**Record set**:

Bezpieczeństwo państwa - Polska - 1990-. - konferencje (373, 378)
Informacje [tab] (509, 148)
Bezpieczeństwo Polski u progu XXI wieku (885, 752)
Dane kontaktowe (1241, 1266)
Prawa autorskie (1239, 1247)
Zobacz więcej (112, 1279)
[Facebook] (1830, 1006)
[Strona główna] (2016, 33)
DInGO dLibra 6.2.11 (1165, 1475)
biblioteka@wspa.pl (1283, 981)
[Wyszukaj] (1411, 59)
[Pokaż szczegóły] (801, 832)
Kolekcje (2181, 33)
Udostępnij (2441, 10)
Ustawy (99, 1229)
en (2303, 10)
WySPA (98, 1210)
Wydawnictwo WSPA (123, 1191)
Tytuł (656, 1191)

**Your objective**: Answer with an exact copy of the lines from the one containing "Prawa autorskie (1239, 1247)" through the end of the entries above, leaving out everything before.

**Response below**:
Prawa autorskie (1239, 1247)
Zobacz więcej (112, 1279)
[Facebook] (1830, 1006)
[Strona główna] (2016, 33)
DInGO dLibra 6.2.11 (1165, 1475)
biblioteka@wspa.pl (1283, 981)
[Wyszukaj] (1411, 59)
[Pokaż szczegóły] (801, 832)
Kolekcje (2181, 33)
Udostępnij (2441, 10)
Ustawy (99, 1229)
en (2303, 10)
WySPA (98, 1210)
Wydawnictwo WSPA (123, 1191)
Tytuł (656, 1191)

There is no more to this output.